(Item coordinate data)
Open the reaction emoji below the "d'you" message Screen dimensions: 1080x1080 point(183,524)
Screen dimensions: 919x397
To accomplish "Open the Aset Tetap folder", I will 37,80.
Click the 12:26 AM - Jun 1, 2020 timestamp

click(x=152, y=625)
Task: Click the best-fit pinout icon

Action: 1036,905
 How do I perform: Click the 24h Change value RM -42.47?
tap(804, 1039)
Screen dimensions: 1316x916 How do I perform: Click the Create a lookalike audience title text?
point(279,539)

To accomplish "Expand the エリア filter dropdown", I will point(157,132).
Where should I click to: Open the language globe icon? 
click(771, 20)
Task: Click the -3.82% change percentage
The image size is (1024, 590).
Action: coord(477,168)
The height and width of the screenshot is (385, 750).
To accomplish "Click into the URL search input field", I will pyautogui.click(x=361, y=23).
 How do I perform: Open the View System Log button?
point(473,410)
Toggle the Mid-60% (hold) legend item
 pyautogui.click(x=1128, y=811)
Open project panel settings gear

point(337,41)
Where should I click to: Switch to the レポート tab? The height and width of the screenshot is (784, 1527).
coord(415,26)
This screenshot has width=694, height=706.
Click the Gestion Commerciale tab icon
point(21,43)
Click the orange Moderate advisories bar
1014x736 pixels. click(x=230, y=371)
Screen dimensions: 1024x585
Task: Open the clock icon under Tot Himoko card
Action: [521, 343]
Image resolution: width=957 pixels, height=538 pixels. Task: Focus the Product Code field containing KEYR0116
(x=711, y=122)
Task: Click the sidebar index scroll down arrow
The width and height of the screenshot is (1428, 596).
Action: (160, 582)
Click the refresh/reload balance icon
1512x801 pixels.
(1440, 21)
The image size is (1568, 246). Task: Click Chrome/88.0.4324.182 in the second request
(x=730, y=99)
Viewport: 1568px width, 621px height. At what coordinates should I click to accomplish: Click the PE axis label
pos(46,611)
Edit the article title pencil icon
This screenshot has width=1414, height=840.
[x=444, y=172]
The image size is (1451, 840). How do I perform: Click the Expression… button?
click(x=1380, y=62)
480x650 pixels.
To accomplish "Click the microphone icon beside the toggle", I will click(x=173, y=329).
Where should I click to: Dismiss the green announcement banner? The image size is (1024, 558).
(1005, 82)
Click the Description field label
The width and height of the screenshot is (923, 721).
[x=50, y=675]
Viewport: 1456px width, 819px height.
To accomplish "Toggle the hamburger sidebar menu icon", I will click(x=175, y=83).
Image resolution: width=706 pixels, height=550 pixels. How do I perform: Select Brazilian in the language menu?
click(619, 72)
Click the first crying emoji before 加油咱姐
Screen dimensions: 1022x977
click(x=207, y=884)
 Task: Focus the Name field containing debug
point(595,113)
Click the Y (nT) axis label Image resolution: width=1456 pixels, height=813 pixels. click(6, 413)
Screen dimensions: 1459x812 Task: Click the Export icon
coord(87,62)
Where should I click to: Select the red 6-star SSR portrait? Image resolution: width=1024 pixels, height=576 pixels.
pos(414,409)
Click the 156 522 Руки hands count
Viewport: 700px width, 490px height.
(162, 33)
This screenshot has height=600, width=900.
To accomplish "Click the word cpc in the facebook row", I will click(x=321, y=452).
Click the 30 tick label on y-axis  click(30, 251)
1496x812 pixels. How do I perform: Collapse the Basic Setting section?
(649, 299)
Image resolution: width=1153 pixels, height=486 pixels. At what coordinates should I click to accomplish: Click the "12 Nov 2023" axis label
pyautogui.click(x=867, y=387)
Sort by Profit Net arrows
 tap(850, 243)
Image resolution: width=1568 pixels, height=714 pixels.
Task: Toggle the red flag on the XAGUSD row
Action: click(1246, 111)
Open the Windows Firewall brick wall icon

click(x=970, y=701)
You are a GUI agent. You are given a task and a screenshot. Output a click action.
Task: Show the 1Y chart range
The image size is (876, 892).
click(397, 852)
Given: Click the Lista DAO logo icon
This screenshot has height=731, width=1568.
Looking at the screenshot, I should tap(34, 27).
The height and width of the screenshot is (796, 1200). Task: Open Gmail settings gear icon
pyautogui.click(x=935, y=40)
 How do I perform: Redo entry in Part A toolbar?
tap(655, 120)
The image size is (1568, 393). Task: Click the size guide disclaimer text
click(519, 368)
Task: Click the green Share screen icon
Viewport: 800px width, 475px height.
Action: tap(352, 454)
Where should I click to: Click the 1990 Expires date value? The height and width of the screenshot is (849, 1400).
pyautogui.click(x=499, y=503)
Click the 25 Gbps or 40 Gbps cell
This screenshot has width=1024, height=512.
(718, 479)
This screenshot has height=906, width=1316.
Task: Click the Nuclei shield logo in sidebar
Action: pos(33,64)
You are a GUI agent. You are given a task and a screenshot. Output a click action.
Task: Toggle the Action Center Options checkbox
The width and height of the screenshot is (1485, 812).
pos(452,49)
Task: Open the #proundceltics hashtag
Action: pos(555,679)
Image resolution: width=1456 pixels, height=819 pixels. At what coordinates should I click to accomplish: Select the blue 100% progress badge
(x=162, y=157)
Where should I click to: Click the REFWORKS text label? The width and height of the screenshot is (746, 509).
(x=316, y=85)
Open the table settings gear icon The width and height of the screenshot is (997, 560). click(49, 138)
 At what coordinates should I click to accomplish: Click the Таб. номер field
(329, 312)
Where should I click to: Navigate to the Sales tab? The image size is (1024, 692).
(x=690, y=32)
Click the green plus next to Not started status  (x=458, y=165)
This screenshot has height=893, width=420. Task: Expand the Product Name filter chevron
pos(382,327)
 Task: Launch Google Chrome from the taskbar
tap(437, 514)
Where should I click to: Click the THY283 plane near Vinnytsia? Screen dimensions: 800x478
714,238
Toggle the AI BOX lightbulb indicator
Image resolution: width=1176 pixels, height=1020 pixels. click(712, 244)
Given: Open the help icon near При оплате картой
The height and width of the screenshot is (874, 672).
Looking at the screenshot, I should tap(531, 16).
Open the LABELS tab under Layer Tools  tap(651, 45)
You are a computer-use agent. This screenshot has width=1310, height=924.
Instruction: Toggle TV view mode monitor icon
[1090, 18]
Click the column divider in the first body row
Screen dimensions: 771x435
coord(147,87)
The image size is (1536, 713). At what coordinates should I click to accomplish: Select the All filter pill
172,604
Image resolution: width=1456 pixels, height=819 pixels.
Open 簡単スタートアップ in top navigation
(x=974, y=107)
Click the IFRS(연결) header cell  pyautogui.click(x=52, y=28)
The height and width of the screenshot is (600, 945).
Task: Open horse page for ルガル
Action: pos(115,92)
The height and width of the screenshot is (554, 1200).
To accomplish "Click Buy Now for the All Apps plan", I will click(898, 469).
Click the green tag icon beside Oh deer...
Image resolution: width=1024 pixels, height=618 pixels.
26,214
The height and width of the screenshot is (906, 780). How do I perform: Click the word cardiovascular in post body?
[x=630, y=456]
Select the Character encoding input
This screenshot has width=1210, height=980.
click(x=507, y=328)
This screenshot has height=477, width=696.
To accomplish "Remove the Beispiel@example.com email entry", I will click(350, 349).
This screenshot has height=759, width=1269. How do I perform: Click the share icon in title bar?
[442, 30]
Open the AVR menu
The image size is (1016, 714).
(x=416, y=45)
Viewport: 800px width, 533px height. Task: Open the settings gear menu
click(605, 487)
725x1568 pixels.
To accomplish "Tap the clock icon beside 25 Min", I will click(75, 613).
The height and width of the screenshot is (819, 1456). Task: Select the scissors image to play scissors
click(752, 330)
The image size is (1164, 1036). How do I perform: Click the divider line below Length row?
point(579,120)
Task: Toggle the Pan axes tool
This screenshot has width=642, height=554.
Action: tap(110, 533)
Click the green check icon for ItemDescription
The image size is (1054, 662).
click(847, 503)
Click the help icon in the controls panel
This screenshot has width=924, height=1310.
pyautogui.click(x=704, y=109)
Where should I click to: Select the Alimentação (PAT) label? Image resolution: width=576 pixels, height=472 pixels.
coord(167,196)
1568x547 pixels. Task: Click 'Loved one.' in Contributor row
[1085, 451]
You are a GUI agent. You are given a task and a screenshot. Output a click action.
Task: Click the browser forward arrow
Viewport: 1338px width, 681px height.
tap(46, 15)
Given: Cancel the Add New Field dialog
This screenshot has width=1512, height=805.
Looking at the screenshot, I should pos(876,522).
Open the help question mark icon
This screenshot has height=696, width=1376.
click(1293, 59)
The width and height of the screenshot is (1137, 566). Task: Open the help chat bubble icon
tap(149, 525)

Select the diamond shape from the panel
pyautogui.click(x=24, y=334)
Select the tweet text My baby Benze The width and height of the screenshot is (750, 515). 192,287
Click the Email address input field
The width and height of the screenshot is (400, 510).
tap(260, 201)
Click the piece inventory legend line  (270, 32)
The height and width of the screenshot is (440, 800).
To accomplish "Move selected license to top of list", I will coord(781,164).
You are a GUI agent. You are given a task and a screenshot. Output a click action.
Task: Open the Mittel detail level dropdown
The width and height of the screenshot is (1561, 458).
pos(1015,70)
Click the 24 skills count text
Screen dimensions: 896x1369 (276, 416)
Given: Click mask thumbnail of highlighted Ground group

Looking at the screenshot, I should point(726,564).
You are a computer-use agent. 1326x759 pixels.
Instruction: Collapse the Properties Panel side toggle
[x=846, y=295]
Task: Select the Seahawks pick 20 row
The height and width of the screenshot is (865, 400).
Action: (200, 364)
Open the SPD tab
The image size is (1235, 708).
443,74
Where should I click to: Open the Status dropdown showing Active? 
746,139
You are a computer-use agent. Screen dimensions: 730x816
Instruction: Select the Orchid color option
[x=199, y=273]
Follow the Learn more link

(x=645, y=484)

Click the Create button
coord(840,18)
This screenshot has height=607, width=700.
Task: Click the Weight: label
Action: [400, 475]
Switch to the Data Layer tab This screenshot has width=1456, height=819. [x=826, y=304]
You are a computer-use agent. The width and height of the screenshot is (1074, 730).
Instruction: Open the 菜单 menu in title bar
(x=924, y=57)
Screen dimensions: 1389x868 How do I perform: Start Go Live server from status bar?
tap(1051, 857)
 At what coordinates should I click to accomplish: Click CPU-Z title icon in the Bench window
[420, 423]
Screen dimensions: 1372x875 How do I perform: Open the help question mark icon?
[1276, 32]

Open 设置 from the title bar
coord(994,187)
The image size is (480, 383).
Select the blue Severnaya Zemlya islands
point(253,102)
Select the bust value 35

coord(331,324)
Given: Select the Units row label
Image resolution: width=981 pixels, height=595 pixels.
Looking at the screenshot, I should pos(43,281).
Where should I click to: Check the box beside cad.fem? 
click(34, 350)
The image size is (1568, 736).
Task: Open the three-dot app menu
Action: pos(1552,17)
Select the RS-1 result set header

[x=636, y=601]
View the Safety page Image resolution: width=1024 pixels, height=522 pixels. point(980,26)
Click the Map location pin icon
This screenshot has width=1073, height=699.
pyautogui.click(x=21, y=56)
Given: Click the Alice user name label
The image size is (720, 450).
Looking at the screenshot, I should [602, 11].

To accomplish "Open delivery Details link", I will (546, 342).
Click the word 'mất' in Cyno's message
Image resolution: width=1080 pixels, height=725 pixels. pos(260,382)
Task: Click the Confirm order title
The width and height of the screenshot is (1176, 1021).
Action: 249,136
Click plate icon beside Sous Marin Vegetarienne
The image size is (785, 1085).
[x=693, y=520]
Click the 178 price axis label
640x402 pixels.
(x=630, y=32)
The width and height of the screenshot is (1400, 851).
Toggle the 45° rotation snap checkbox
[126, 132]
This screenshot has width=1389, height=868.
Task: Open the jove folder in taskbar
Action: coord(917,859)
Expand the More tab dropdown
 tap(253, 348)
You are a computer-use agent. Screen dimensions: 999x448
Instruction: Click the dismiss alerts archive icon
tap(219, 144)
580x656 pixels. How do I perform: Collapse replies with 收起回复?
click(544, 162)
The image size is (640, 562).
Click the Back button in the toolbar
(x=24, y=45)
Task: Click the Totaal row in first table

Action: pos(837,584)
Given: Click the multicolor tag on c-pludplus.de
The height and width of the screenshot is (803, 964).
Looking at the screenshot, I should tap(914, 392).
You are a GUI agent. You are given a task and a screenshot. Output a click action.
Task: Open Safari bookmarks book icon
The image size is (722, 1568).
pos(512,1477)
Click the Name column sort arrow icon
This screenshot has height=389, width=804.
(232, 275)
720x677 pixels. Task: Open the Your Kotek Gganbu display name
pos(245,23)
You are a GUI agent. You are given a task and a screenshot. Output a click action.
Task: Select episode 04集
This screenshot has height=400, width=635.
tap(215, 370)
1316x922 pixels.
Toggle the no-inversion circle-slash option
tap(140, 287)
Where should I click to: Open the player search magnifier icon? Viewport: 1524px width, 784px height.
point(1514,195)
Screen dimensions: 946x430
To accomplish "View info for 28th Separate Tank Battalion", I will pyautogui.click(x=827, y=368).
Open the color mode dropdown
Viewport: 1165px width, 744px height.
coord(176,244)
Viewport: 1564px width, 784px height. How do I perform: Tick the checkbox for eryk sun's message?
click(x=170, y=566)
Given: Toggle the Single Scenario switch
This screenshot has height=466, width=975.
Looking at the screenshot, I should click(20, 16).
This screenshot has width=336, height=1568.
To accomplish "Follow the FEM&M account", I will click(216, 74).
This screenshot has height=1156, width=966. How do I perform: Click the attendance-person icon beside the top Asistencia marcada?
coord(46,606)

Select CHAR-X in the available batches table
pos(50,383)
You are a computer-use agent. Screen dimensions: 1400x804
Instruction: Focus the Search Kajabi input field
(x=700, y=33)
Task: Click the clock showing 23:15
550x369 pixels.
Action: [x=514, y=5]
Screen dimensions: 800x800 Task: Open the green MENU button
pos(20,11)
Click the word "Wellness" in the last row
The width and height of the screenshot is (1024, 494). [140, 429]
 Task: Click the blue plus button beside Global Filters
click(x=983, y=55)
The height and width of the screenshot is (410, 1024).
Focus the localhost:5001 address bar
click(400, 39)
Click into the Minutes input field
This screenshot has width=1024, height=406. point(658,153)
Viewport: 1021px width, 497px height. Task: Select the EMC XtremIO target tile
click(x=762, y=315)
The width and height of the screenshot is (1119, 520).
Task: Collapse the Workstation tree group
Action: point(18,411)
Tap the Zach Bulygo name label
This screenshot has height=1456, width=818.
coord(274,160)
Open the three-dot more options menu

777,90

Your task:
Copy the lines verbatim, beginning at the line containing "720x677 pixels. Task: Open" and ending after the line containing "pos(50,383)".

Reply to the task:
720x677 pixels. Task: Open the Your Kotek Gganbu display name
pos(245,23)
You are a GUI agent. You are given a task and a screenshot. Output a click action.
Task: Select episode 04集
This screenshot has height=400, width=635.
tap(215, 370)
1316x922 pixels.
Toggle the no-inversion circle-slash option
tap(140, 287)
Where should I click to: Open the player search magnifier icon? Viewport: 1524px width, 784px height.
point(1514,195)
Screen dimensions: 946x430
To accomplish "View info for 28th Separate Tank Battalion", I will pyautogui.click(x=827, y=368).
Open the color mode dropdown
Viewport: 1165px width, 744px height.
coord(176,244)
Viewport: 1564px width, 784px height. How do I perform: Tick the checkbox for eryk sun's message?
click(x=170, y=566)
Given: Toggle the Single Scenario switch
This screenshot has height=466, width=975.
Looking at the screenshot, I should click(20, 16).
This screenshot has width=336, height=1568.
To accomplish "Follow the FEM&M account", I will click(216, 74).
This screenshot has height=1156, width=966. How do I perform: Click the attendance-person icon beside the top Asistencia marcada?
coord(46,606)

Select CHAR-X in the available batches table
pos(50,383)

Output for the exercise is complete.